Dudaklar bir çay bardağıyla birlikte ölümsüzleşmelidir.
-
Bak bu güzeldi:
Aynı bardağın aynı ağzında içmeli… Bir nevi vuslat oluyor bu. Düşünsene o gül
dudaklının içtiği taraftan yudumluyorum çayı. Bu abı hayat olmaz mı, şifa
sayılmaz mı?
-
Tabiki
insan birisini sevdi mi onlarda ayrılık da rafa kalkar daha. Hani Fuzuli Su Kasidesinde
mealen şöyle demişti ya: Eğer ben onun elini öpme arzusuna ulaşmadan ölürsem
dostlar, benim toprak olan bedenimle bir testi yapın. Ve o testiye su koyup
sevgiliye sunun o da kendisine sunulan testiyle o suyu kana kana içsin ve böylece
vuslat ölüp toprak olduğumda dahi gerçekleşsin. O, bu örneği verince bir hüzün dalgası
sardı canımı. İçime yağmur yağdı.
-
Birer çay
daha! diye seslendim çaycıya. Karaçalı suyu ve kaçak çayla ruhumuzun çöle
dönen kısımlarını bir nevi dinlendirip huzura yelken açıyorduk o aşkla. Ve çayın
yazma ile bir bağı mutlaka var diye düşündüm. Yoksa duman altı bir fotoğrafta kopkoyu
bir çay bardağı hangi anlama gelir? Çay yalnızlığın resmi içeceğidir kanımca. Ve
bizi teselli eden yegâne milli içecek hüviyetindedir.
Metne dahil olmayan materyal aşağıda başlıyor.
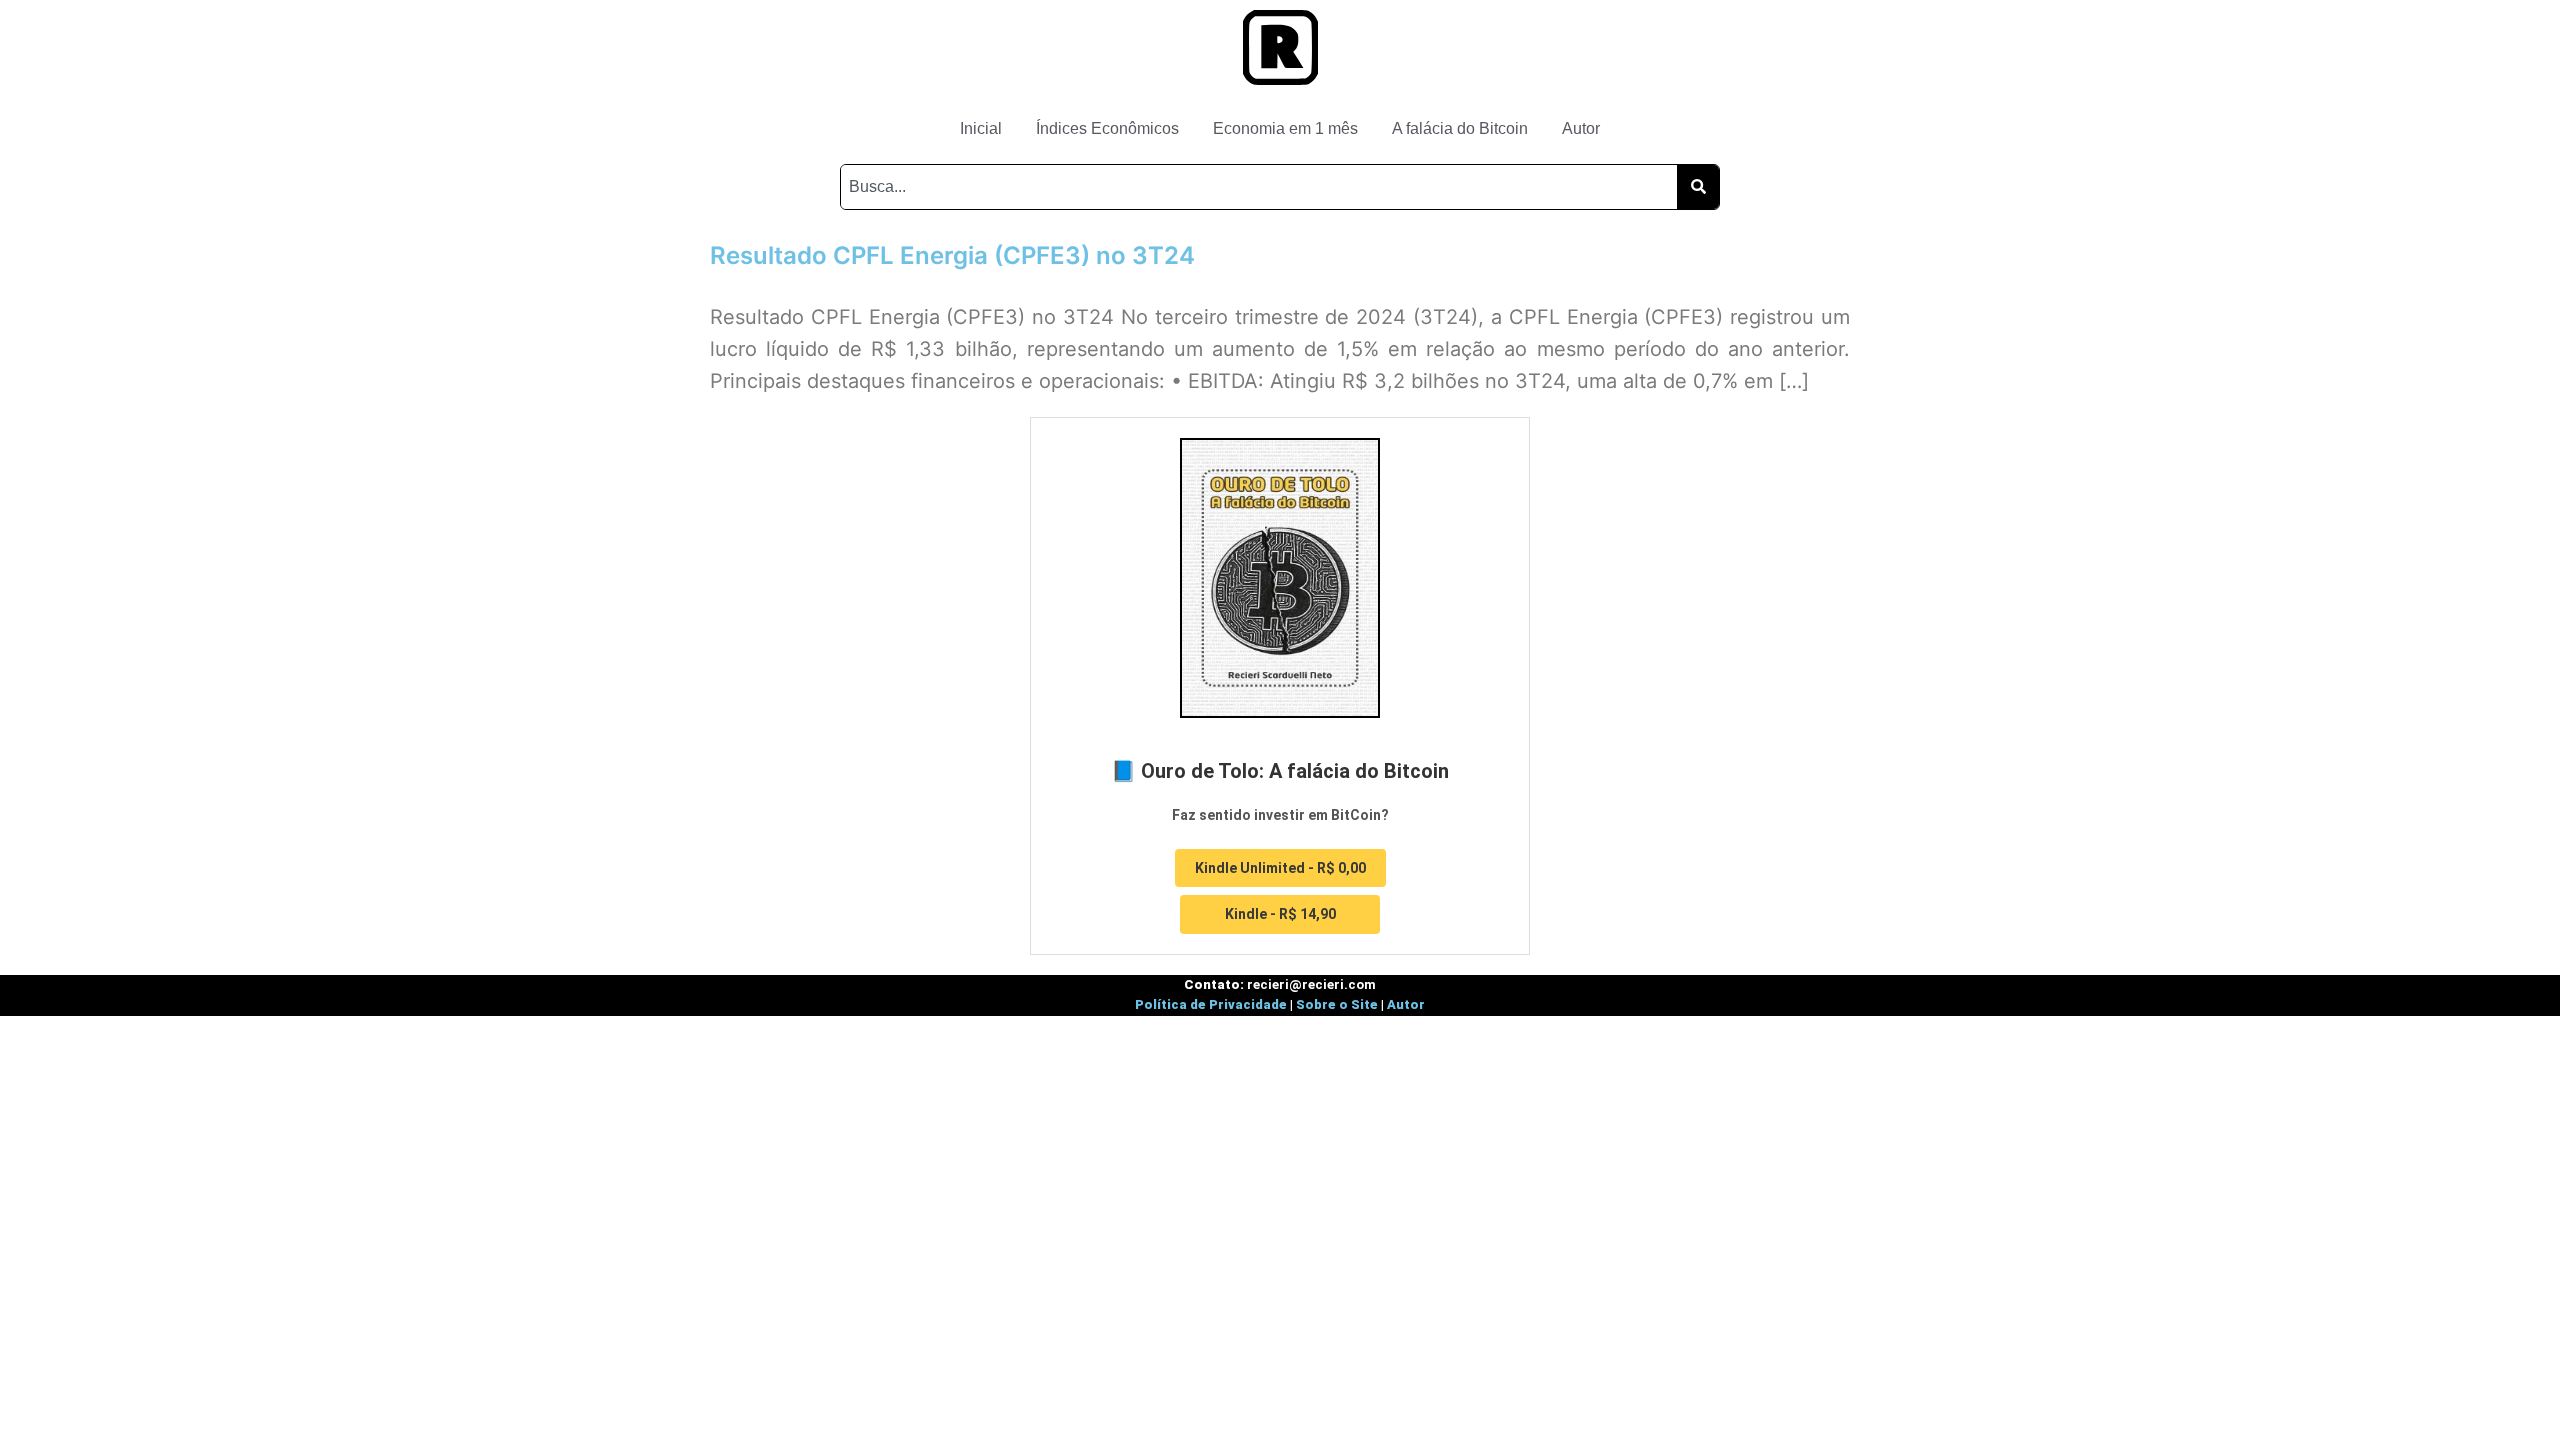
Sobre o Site (1337, 1004)
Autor (1581, 128)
Çay dostluktur yeri geldi
mi, merhabadır; elvedadır bazen de, gözyaşıdır. Çaysız olmaz diye düşünüyorum.
Çay bütün muhabbetlerin başlangıcıdır.
-
Çay
söyle! dedi bana.
-
İyi de
sen kimsin ve neden çay? dedim.
- Eee bir yerden başlamamız lazımdı seninle. Çay da bahanem oldu. O böyle deyince çayın kalbe de iyi geldiğini anladım.